### Aim of the task
Repeat everything from the line containing "You are a computer-use" down to the last line of the entries below, leaving out the pictures.

#### Input material ####

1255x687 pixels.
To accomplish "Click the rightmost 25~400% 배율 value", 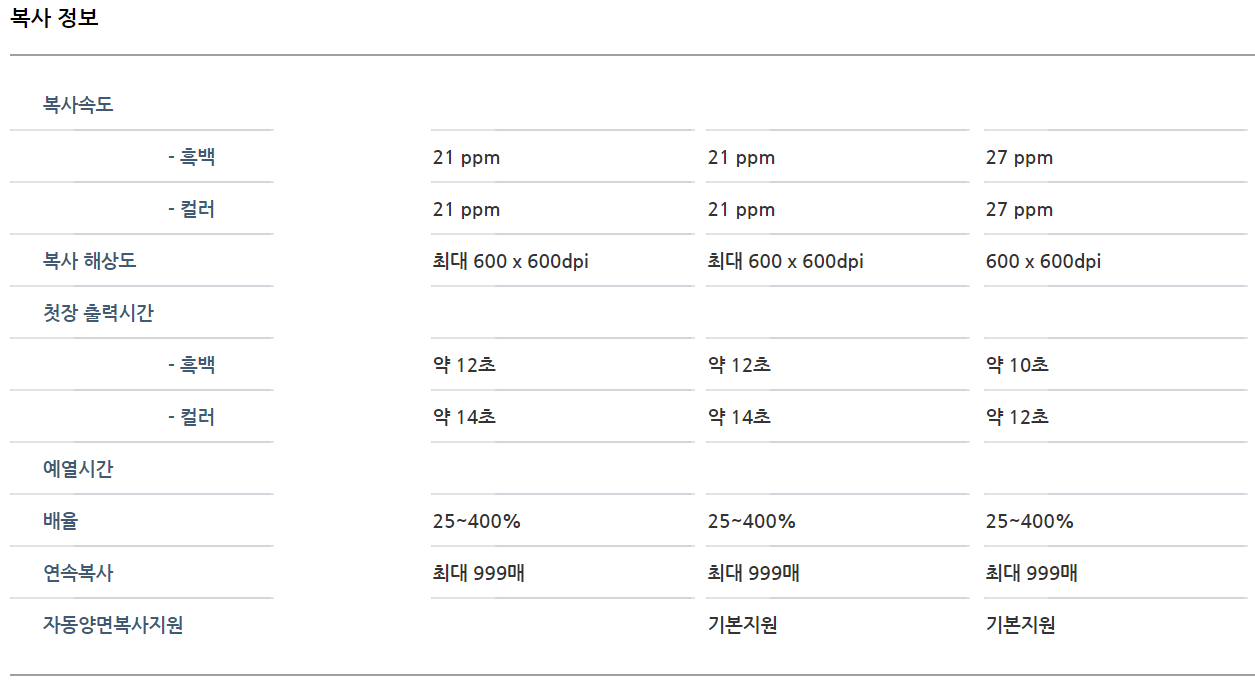I will pos(1029,521).
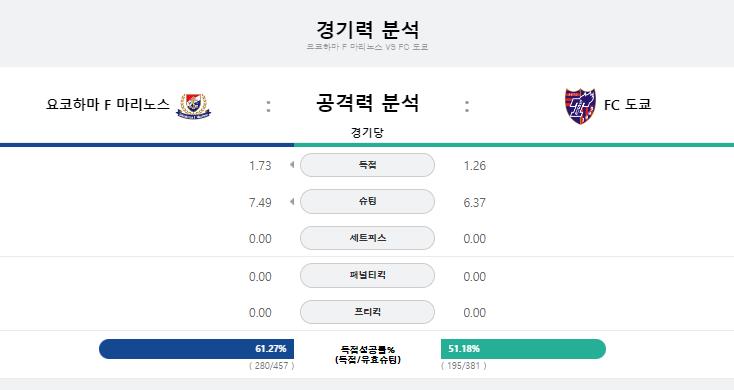The height and width of the screenshot is (390, 734).
Task: Select the 패널티킥 stat pill
Action: tap(367, 275)
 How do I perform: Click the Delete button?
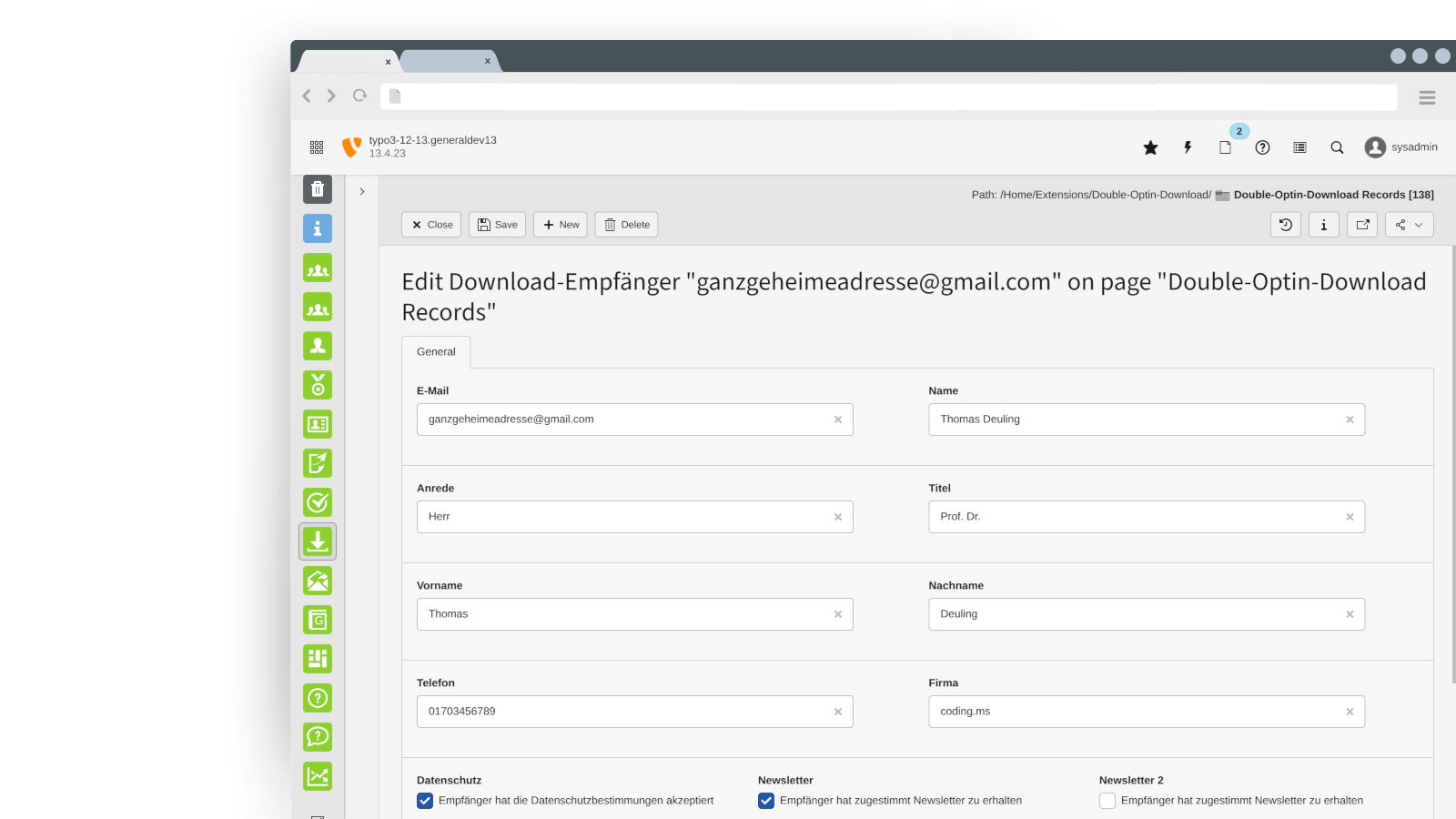tap(626, 225)
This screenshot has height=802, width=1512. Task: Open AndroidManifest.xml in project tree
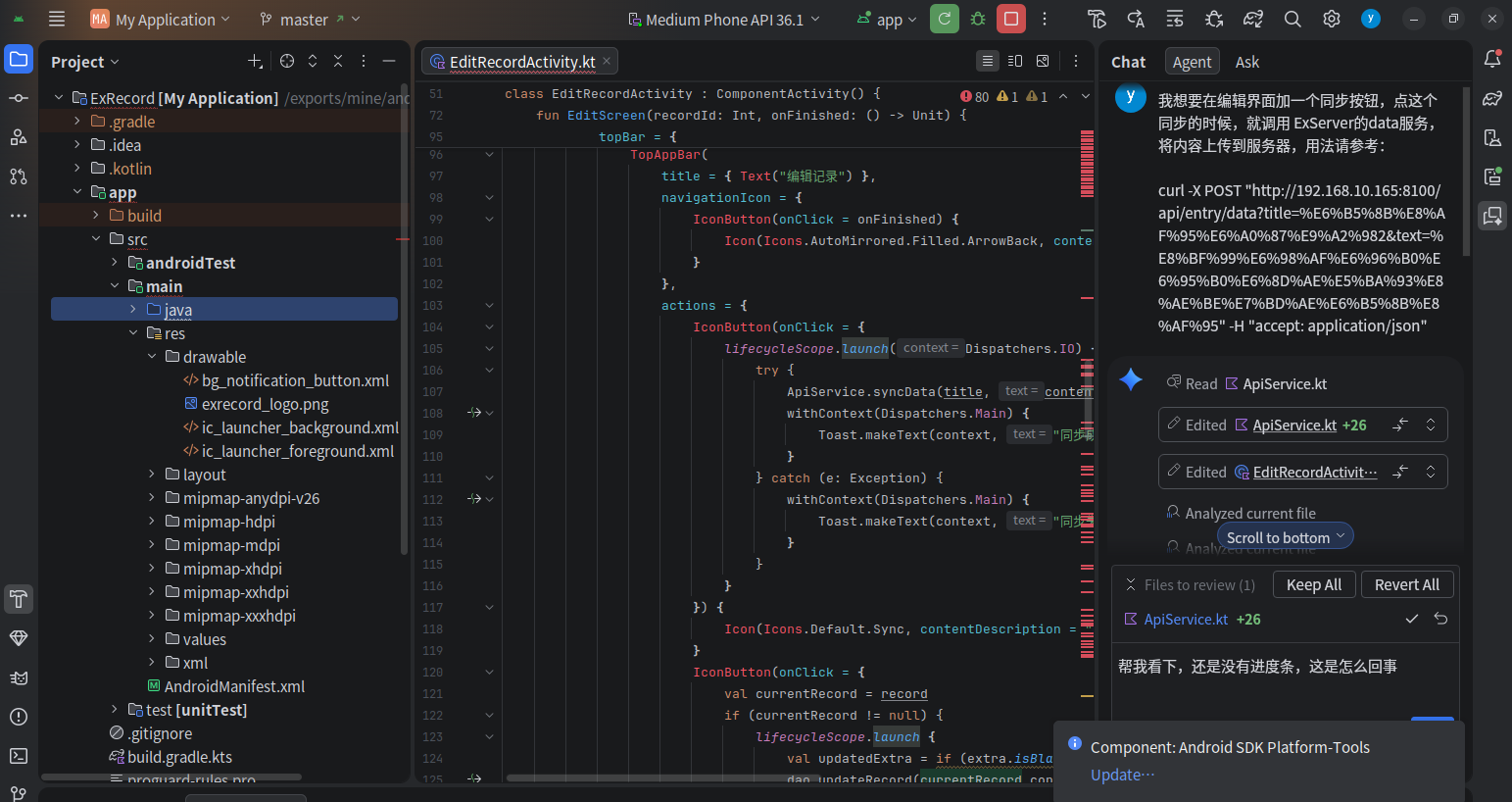234,686
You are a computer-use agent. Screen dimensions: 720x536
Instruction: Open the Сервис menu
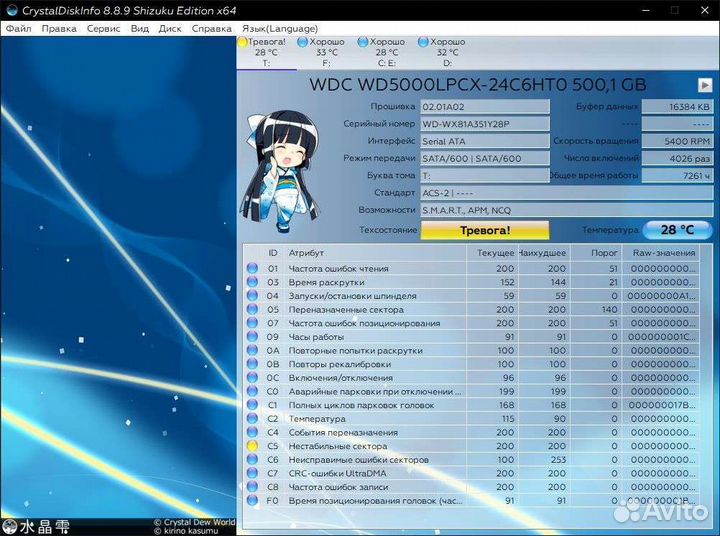[104, 29]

####

### Solution for this problem
You are a computer-use agent. Screen dimensions: 720x536
Instruction: Open the Сервис menu
[104, 29]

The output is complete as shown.